Doğubayazıt halkına önemli bir haksızlık yapıldı. Seçilen belediye başkanı sizin hak ettiğiniz bir davranış içinde olmadı. Bazid halkı bu davranışı asla hak etmedi. Doğubayazıt tarihsel olarak bizim için çok önemli bir yere sahiptir. İlk kadın belediye başkanlığı kazandığımız yerdir Doğubayazıt. Kadın çalışmalarının, kadın mücadelesinin en doruğa çıktığı yerlerden bir tanesidir Doğubayazıt. Siyaset gelip geçicidir. Eğer siyasette bir değer yaratmazsanız yaptığınız siyasetin hiçbir önemi yoktur. Biz bütün gücümüzü değerlerimizden alan bir halkız ve bir siyasi geleneğe sahip bir partiyiz. O değerlere sahip çıkmak, o değerlere tutunmak, o değerlerin üzerinden değerlerimize değer katmak bizim öğrendiğimiz, bizim mücadele ettiğimiz bu yolun en kıymetlisidir. Halkımız seçim döneminde belediye başkanına güvendi ve iradesini teslim etti. Ancak ne yazık ki sizin verdiğiniz o değere belediye başkanı sahip çıkmadı ve bunu heba etti. Parti olarak asla kabul etmediğimizi bu tür davranışları asla affetmeyeceğimizi buradan bir kez daha ifade etmek istiyorum.
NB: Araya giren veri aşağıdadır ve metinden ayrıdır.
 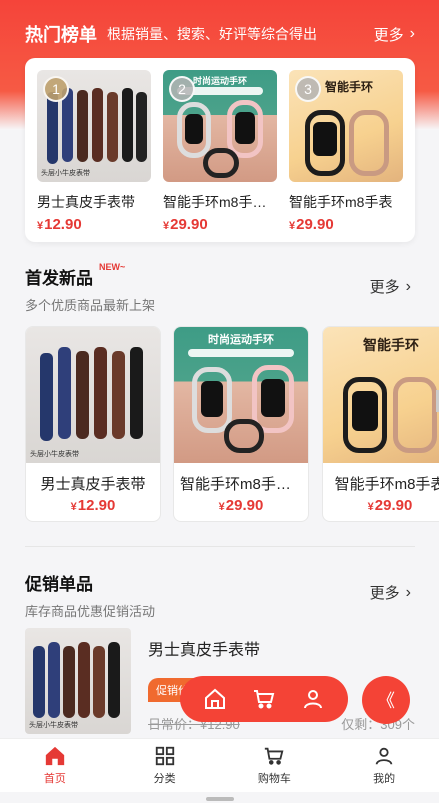 I want to click on new-arrivals-title-row: 首发新品 NEW~, so click(x=220, y=276).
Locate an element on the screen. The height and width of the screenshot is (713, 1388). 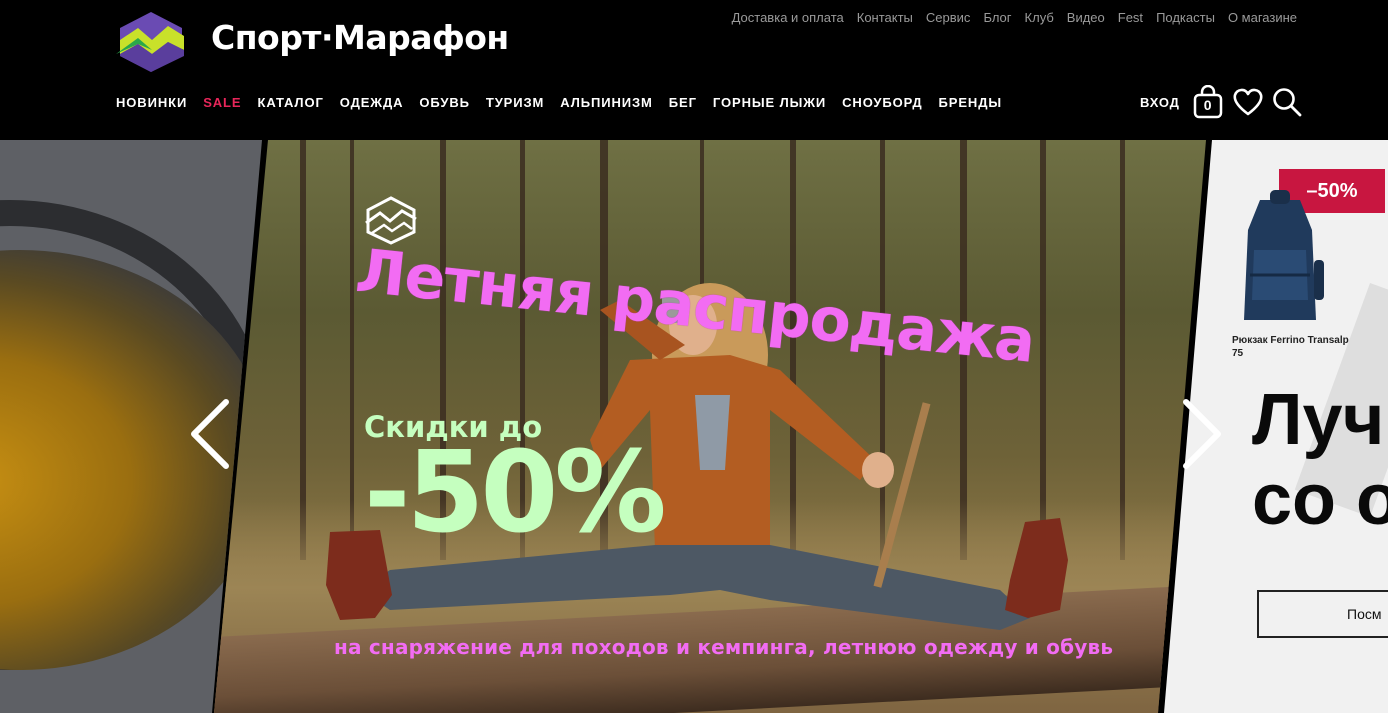
top-link-delivery: Доставка и оплата is located at coordinates (788, 18).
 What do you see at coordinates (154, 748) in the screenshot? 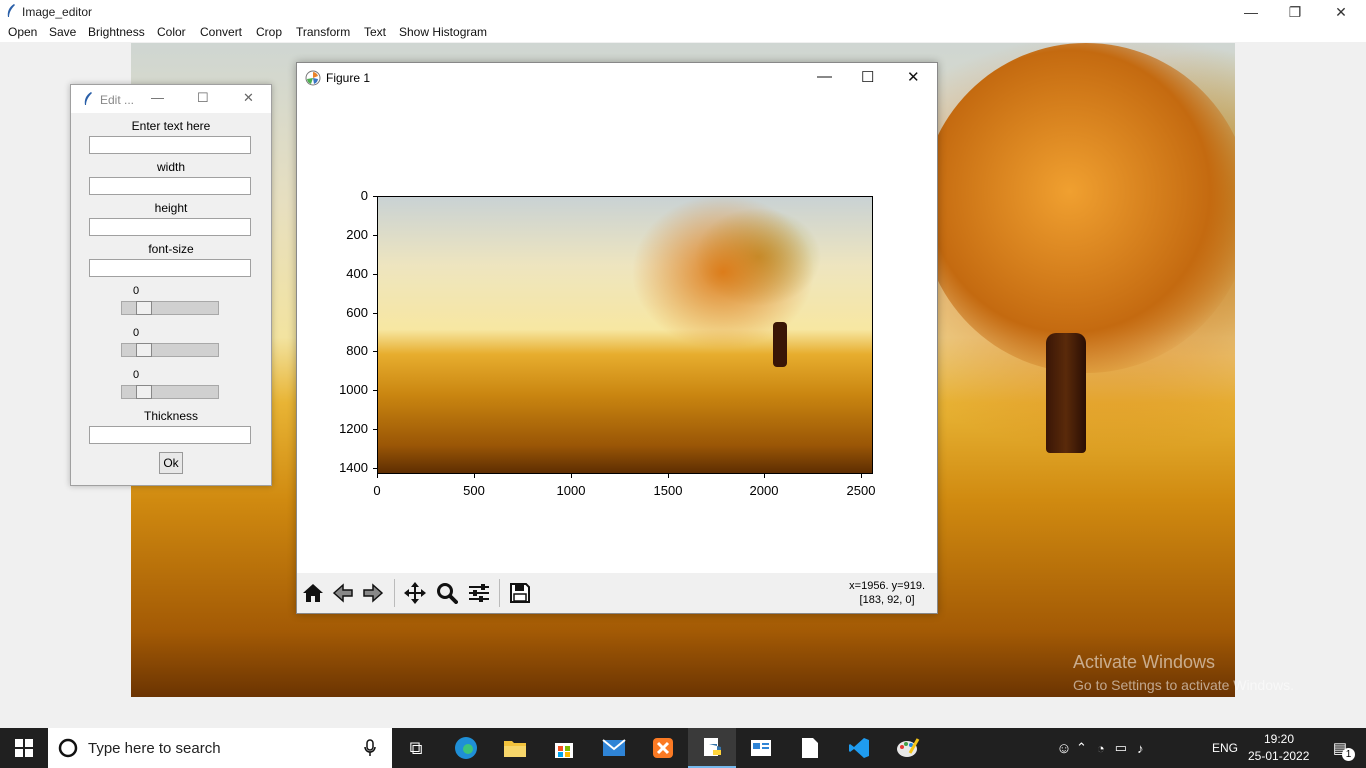
I see `search-placeholder: Type here to search` at bounding box center [154, 748].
Biraz önce buraya yaşlı bir amca geldi bana söylediği şey şuydu, ‘Biz duyduk ki bu belediye başkanı partiye gelip gidiyormuş.’ Hayır, kendisine de söyledim burada söylüyorum o belediye başkanının bizimle ilişkisi bitmiştir. Onun bizimle herhangi bir ilişkisi kalmamıştır.”